Transcribe the following records in full, exactly as shown.

Records for processing Block Start

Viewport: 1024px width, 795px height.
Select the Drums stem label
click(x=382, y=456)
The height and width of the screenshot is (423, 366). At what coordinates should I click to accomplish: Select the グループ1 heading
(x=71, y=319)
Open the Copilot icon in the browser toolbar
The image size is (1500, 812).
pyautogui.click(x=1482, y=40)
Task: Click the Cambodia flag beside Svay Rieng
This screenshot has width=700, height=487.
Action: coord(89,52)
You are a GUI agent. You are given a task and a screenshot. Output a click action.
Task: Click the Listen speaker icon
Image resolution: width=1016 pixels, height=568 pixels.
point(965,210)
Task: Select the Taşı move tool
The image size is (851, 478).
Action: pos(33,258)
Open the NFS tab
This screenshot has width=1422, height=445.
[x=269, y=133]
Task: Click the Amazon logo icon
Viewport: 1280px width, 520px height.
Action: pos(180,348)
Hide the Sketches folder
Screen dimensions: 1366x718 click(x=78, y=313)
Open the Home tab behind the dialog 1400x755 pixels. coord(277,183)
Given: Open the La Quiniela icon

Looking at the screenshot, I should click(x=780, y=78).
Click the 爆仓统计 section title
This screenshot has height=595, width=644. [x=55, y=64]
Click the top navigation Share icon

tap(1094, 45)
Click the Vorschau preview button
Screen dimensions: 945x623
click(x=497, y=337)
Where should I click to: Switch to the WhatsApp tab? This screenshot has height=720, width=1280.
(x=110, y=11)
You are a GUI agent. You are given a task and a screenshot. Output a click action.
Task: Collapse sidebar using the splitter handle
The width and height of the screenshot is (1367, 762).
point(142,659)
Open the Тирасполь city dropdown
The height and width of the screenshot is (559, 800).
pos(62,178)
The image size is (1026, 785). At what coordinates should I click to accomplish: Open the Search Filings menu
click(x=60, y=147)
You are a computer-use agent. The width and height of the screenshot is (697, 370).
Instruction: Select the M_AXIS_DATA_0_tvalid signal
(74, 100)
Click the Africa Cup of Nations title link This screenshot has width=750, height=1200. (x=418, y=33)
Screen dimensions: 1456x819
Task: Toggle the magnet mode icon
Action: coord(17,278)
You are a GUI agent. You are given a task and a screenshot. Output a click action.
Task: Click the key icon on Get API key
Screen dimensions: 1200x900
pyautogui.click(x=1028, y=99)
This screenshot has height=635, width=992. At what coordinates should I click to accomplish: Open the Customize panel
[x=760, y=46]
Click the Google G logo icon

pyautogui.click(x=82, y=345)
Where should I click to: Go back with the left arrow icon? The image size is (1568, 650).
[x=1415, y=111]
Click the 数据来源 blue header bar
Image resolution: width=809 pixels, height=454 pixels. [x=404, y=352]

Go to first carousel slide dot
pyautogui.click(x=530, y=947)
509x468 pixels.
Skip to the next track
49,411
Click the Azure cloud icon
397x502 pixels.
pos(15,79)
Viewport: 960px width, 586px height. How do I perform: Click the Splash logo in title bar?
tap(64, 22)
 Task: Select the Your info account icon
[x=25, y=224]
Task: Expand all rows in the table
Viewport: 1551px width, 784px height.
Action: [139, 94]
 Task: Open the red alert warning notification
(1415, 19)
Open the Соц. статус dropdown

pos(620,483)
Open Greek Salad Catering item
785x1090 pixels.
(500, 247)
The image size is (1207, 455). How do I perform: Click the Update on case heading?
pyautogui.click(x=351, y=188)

Records for processing Block End

Answer area →
Viewport: 1024px width, 795px height.
Select the Drums stem label
click(x=382, y=456)
The height and width of the screenshot is (423, 366). At what coordinates should I click to accomplish: Select the グループ1 heading
(x=71, y=319)
Open the Copilot icon in the browser toolbar
The image size is (1500, 812).
pyautogui.click(x=1482, y=40)
Task: Click the Cambodia flag beside Svay Rieng
This screenshot has width=700, height=487.
Action: coord(89,52)
You are a GUI agent. You are given a task and a screenshot. Output a click action.
Task: Click the Listen speaker icon
Image resolution: width=1016 pixels, height=568 pixels.
point(965,210)
Task: Select the Taşı move tool
The image size is (851, 478).
Action: pos(33,258)
Open the NFS tab
This screenshot has width=1422, height=445.
[x=269, y=133]
Task: Click the Amazon logo icon
Viewport: 1280px width, 520px height.
Action: pos(180,348)
Hide the Sketches folder
Screen dimensions: 1366x718 click(x=78, y=313)
Open the Home tab behind the dialog 1400x755 pixels. coord(277,183)
Given: Open the La Quiniela icon

Looking at the screenshot, I should click(x=780, y=78).
Click the 爆仓统计 section title
This screenshot has height=595, width=644. [x=55, y=64]
Click the top navigation Share icon

tap(1094, 45)
Click the Vorschau preview button
Screen dimensions: 945x623
click(x=497, y=337)
Where should I click to: Switch to the WhatsApp tab? This screenshot has height=720, width=1280.
(x=110, y=11)
You are a GUI agent. You are given a task and a screenshot. Output a click action.
Task: Collapse sidebar using the splitter handle
The width and height of the screenshot is (1367, 762).
point(142,659)
Open the Тирасполь city dropdown
The height and width of the screenshot is (559, 800).
pos(62,178)
The image size is (1026, 785). At what coordinates should I click to accomplish: Open the Search Filings menu
click(x=60, y=147)
You are a computer-use agent. The width and height of the screenshot is (697, 370).
Instruction: Select the M_AXIS_DATA_0_tvalid signal
(74, 100)
Click the Africa Cup of Nations title link This screenshot has width=750, height=1200. (x=418, y=33)
Screen dimensions: 1456x819
Task: Toggle the magnet mode icon
Action: coord(17,278)
You are a GUI agent. You are given a task and a screenshot. Output a click action.
Task: Click the key icon on Get API key
Screen dimensions: 1200x900
pyautogui.click(x=1028, y=99)
This screenshot has height=635, width=992. At what coordinates should I click to accomplish: Open the Customize panel
[x=760, y=46]
Click the Google G logo icon

pyautogui.click(x=82, y=345)
Where should I click to: Go back with the left arrow icon? The image size is (1568, 650).
[x=1415, y=111]
Click the 数据来源 blue header bar
Image resolution: width=809 pixels, height=454 pixels. [x=404, y=352]

Go to first carousel slide dot
pyautogui.click(x=530, y=947)
509x468 pixels.
Skip to the next track
49,411
Click the Azure cloud icon
397x502 pixels.
pos(15,79)
Viewport: 960px width, 586px height. How do I perform: Click the Splash logo in title bar?
tap(64, 22)
 Task: Select the Your info account icon
[x=25, y=224]
Task: Expand all rows in the table
Viewport: 1551px width, 784px height.
Action: [139, 94]
 Task: Open the red alert warning notification
(1415, 19)
Open the Соц. статус dropdown

pos(620,483)
Open Greek Salad Catering item
785x1090 pixels.
(500, 247)
The image size is (1207, 455). How do I perform: Click the Update on case heading?
pyautogui.click(x=351, y=188)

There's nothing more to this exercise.